Also I've been trying to do things after i put the Lil boy to bed, but lately it seems that my precious needs to play around for an hour or so before falling asleep. Every night i put Johnny to bed and I lay down with him till he falls asleep but like i said it's been getting more frustrating for me. I can't get things done that i specifically wait to do until the kid is asleep. Because there is very slim chance I can succeed in doing anything when He is so observant and eager to "help mommy" He's too adorable so i usually trade my craft for a more suitable toddler like activity.
Hopefully tonight will be different. I am spending the time now to blog and surf the net because the lil one is way too involved with his cars and trunks, Daddy is sleeping on the couch, and mommy actually has some time to do whatever I like and that is writing this post and continue reading my new book, Sugar Snaps and STrawberries, By Andrea Bellamy, my new gardening book for small urban spaces. I'm educating myself now so I can start my garden in a week or two. Everyone wish my Luck, I'll keep ya's posted. (Once i find my camera, still frustrated by the loss of my nikon)
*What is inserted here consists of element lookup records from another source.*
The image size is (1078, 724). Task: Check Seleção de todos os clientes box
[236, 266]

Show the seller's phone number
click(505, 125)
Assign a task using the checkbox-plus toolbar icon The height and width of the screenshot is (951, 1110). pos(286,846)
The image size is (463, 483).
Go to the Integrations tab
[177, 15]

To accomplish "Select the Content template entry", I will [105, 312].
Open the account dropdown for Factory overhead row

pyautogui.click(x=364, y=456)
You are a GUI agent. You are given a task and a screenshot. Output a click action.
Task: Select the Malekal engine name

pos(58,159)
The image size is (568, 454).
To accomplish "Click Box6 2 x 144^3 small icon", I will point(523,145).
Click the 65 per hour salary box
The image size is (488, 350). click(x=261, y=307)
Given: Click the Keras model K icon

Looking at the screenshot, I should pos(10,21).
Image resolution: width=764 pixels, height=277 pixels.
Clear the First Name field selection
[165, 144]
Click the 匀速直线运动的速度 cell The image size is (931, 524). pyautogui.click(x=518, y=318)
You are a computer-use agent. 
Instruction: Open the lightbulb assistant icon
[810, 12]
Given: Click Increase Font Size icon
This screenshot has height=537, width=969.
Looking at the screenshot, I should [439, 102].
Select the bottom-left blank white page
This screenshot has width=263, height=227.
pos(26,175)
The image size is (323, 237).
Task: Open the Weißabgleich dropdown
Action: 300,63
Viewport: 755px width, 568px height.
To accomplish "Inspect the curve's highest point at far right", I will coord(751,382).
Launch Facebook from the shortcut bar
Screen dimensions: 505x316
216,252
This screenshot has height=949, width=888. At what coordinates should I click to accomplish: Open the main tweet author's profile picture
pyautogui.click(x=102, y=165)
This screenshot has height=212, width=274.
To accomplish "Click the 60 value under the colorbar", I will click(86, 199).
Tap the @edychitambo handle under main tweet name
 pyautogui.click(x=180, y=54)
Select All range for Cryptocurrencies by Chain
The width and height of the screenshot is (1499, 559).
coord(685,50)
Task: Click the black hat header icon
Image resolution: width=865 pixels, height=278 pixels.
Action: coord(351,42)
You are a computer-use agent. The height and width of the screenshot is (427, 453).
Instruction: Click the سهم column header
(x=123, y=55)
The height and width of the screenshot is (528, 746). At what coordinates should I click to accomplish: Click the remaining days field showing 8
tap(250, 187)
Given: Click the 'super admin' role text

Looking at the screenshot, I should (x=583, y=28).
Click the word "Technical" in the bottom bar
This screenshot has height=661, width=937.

Onto to other things. My significant other had discussed something with me today that not only caught me off guard becuase it came from his mouth but impressed me and then made me feel guilty for not have already done this. John said earlier that I should start making a schedule for everyday with the baby. Kinda how preschools and daycare centers do. Having Story time and numbers time and lego time. lunch time, nap time, craft time, cartoon time, outside time? I think this is the best idea my boyfriend has ever come up with. Seriously I know most of you would say, "Duh! of course a schedule would make for better living" I never thought of it. I thought we had a good schedule but i have to keep remembering I don't have a baby anymore I have a toddler! Who needs to explore and discover and learn and run! I think I will love our new routine. Like John said it will give us new structure and also ultimately help discipline our son. Who ever thought i made a mistake when I got serious with my man was Wrong, because he is amazing and never ceases to surprise me with new ideas and plans and opinions. Plus he is a great Daddy to our little boy and that is one of the reasons I fall weak in the knees on a daily basis (just watching him be daddy and connect with our son).
Ok i believe I may be rambling, so I'am going to attempt putting my son to sleep without falling asleep myself, that way I can have some time to get things done. and I Pray to St. Anthony to help me find my camera!